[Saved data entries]
((
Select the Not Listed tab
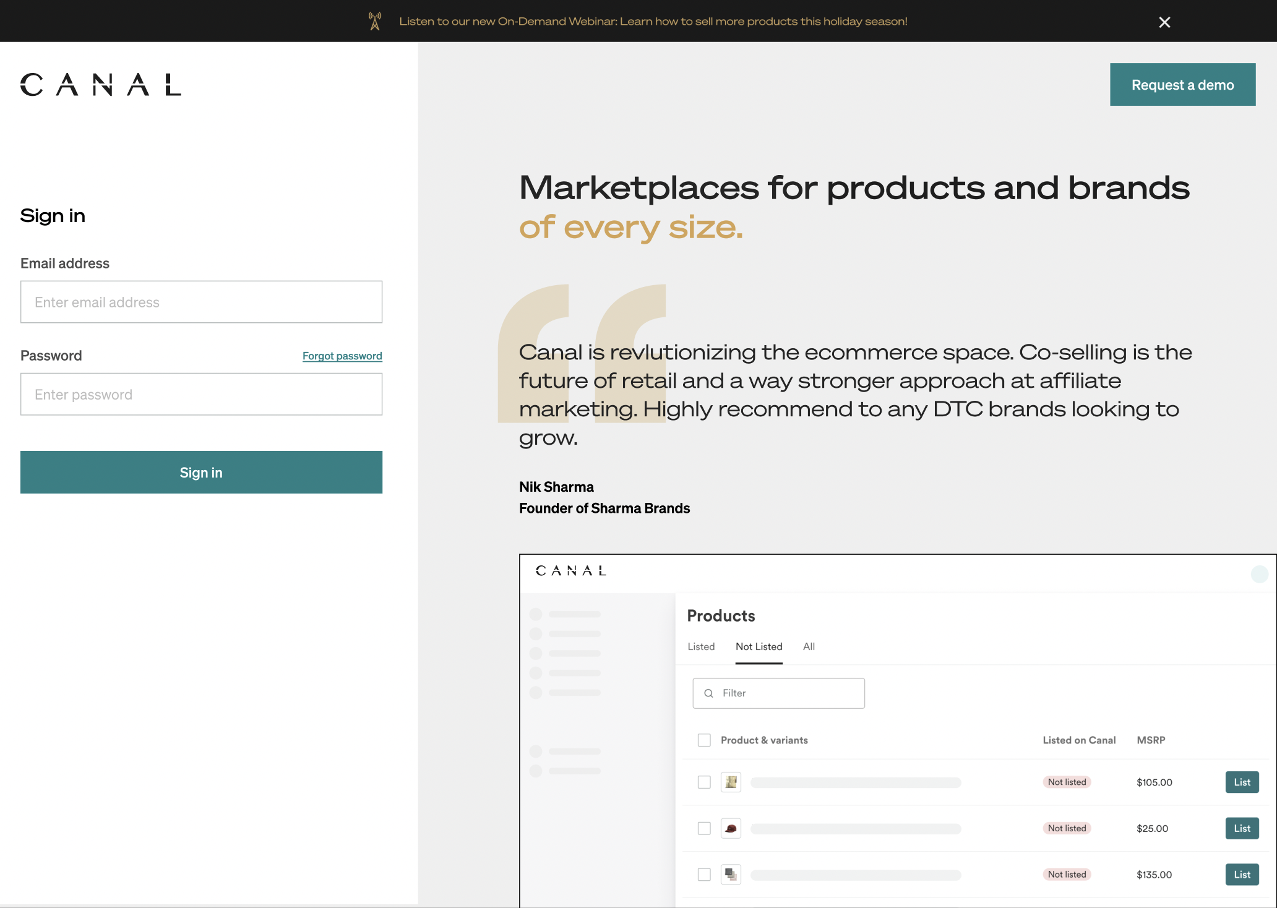Screen dimensions: 1277x908 pyautogui.click(x=759, y=646)
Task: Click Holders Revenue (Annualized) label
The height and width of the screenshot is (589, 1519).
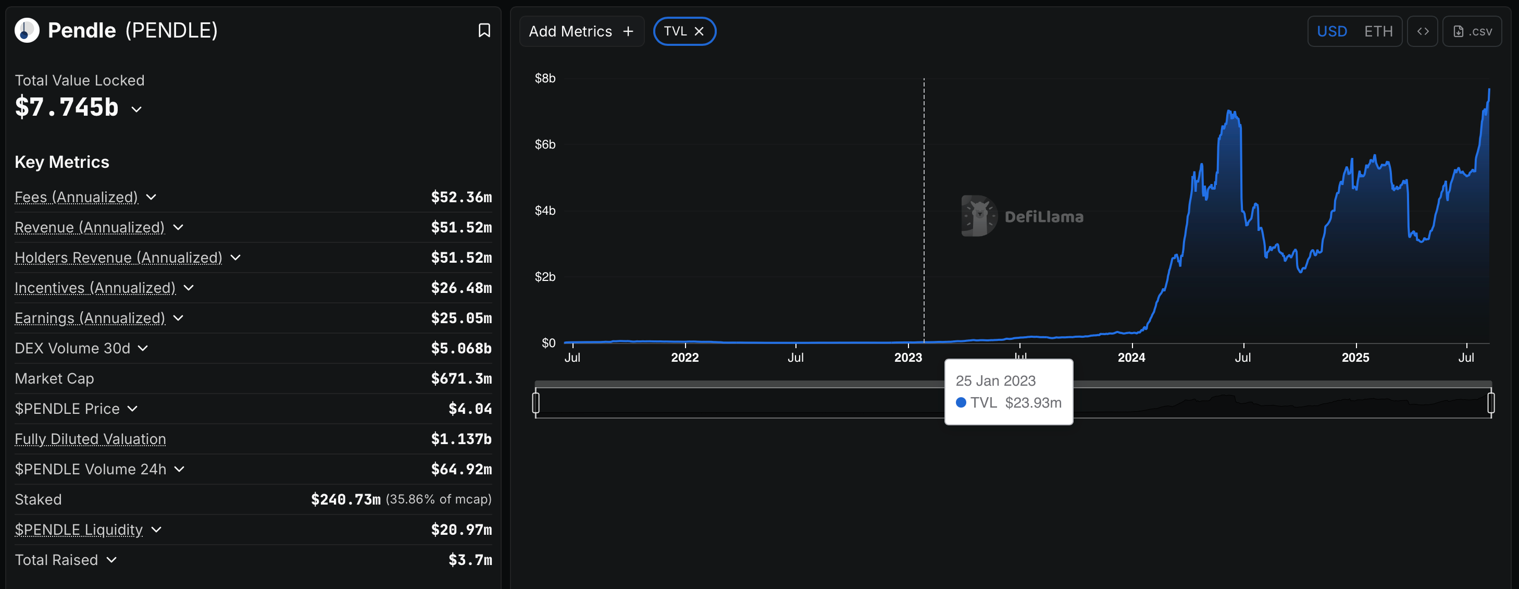Action: point(118,257)
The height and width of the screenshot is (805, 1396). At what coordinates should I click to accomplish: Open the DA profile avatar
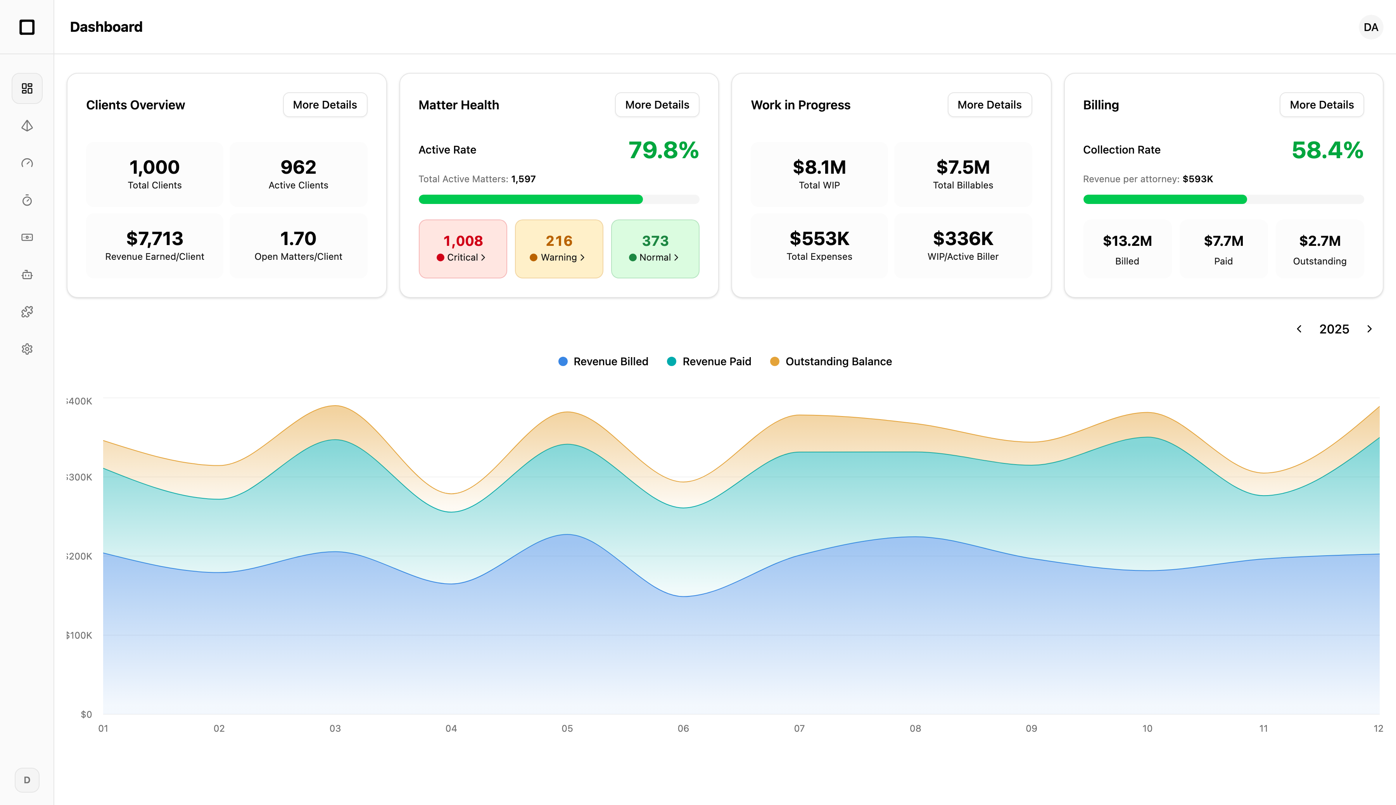tap(1371, 27)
))
Keeping every word as it is, write out all the data and omit the pictures.

§ Written solution
Select the Not Listed tab
Screen dimensions: 1277x908 pyautogui.click(x=759, y=646)
Task: Click Holders Revenue (Annualized) label
The height and width of the screenshot is (589, 1519).
Action: point(118,257)
The height and width of the screenshot is (805, 1396). At what coordinates should I click to accomplish: Open the DA profile avatar
tap(1371, 27)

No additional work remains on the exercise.